今年1月にスナックで開かれた旭川中央署の新年会にも同容疑者は参加していたことも明らかになっています」
また、小笠原氏によると、21年6月頃、道警本部所属の20代の巡査長が、同居する小学1年の女児(養女)に陰茎を舐めさせるなどのわいせつ行為を強要していた事案について、こちらも当初は公表されなかった。
さらには、道警がこの巡査長の処分を「停職6ヵ月」で済ませていた事実も未発表となっていた。その後、地元紙が報じたことで同事件は明らかとなり、昨年12月にようやく起訴されることになったが、「地元紙の報道がなければ、"なかったこと"にされていた可能性が高い」と小笠原氏は眉をひそめる。

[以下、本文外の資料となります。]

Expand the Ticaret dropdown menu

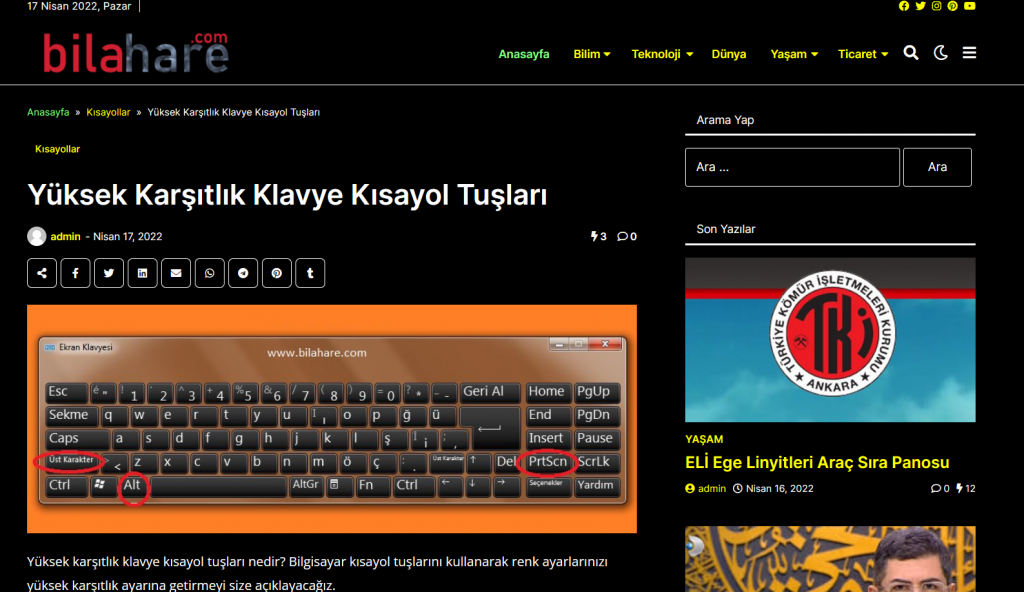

大阪では今年2月、大阪府警の20代の男性巡査が女性向けのデリバリーヘルス店で副業として働き、8ヵ月間で約240万円の報酬を得ていたという事件もあった。
こうしてみると、全国各地の警察署で不祥事が起きているように感じる。
「警察の不祥事は未発表事案も含めて増加傾向にあるのは確かです。その理由について、明確な回答を持ち合わせているわけではありません。
今年4月中旬には、道警の警視がこんな失態をさらしました。その夜、泥酔し酩酊状態にあった警視は、閉館間際の市民温水プールの裏口をガンガンと叩きながら『扉を開けろ! プールに入れろ!』と大声を張り上げたそうです。
その男がズボンをはいてなかったことを不審に思った施設職員が周辺の道路を見回ると、靴、ネクタイ、ズボンが道端に脱ぎ捨ててあった。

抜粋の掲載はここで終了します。